Alex deMarban / Anchorage Daily News / July 20, 2007

A Superior Court judge Friday pulled the permits of thousands of people expecting to hunt caribou and moose in the Nelchina basin beginning as early as next month.

Judge Jack Smith's ruling said that the state improperly used income as a sole factor in determining who was eligible for the heavily contested permits to hunt along the Southcentral road system north and east of Anchorage. It came in a suit filed by several village councils and four hunters.

About 8,000 people had originally applied for the hunts in the Nelchina Basin, said Steve Schwartz, the state's permit hunt administrator.

If the decision stands, most of those applications will have to be rescored, state officials said. In that case, a new list of permit winners should be available by July 27, according to a written statement from the Department of Fish and Game.

About 3,150 people had won permits for the hunts, including 3,000 for the caribou hunt alone, Schwartz said.
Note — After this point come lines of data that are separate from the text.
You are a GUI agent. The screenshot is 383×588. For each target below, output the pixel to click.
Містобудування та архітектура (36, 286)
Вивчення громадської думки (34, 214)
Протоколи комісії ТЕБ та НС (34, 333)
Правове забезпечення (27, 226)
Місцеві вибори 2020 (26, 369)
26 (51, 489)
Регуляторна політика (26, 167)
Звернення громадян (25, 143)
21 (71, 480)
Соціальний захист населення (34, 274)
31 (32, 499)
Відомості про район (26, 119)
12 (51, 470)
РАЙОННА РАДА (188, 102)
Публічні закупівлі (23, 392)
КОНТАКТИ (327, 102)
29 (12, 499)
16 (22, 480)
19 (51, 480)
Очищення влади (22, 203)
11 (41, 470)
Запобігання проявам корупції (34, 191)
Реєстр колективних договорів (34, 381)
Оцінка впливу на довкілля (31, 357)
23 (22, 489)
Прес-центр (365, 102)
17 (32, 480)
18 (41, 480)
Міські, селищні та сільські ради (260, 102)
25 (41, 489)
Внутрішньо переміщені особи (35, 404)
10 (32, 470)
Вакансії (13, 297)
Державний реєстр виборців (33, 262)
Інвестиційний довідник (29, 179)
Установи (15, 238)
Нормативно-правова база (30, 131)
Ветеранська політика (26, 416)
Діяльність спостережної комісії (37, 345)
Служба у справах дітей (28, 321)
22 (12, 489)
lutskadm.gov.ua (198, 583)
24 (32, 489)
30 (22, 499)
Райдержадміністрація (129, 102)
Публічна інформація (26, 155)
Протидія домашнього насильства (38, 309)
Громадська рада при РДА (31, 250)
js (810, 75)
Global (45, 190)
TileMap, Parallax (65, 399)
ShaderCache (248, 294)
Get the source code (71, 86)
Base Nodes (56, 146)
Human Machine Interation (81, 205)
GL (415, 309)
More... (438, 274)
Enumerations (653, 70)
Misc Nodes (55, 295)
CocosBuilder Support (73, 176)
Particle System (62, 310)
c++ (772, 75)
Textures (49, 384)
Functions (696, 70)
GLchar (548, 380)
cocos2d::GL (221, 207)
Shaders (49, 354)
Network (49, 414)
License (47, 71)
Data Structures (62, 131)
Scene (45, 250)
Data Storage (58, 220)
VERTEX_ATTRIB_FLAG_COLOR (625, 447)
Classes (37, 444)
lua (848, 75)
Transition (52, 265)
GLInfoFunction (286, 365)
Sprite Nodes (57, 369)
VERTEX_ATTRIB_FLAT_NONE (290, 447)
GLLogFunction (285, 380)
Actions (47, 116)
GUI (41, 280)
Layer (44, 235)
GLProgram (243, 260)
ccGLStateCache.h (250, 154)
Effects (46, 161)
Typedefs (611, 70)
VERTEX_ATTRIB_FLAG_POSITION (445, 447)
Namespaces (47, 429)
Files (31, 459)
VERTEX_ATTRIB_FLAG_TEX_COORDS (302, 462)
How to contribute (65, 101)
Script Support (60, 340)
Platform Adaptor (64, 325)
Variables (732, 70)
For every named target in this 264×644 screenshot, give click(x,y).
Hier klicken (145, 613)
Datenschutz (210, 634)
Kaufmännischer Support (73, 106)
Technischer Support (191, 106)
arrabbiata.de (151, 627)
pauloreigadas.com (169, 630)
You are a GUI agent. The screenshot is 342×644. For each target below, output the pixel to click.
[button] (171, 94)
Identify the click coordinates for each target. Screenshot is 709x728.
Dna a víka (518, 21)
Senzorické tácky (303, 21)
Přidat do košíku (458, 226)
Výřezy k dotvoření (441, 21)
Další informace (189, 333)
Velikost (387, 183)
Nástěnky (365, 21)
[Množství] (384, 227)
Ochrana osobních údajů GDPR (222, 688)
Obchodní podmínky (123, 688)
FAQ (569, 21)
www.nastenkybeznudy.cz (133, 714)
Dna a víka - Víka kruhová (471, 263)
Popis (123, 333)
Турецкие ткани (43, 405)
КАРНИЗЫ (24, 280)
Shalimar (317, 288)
Access to the state's most tightly regulated subsistence hunts are limited by a point system that takes into account such things as how long a person has hunted and eaten from a herd or game population. Whoever gets the most points wins the permits.

Earlier this year, however, the Board of Game made sweeping changes to the scoring system for Nelchina subsistence hunts, including tying hunting access directly to income for the first time in state history. The board decided that if an applicant's household income exceeded $51,640, their entire application would be "zeroed out."

Allowing income levels to supersede other factors, such as how long a person has hunted from the herd, sends the message to young people that "economic success is detrimental to cultural imperatives," the judge said.

The caribou season is scheduled to open Aug. 10 and the moose season Aug. 15.

The state might appeal the case, in part because the judge's decision came on the eve of the hunting season after a "lengthy public" process, according to the written statement. The judge said only those applications already submitted could be rescored.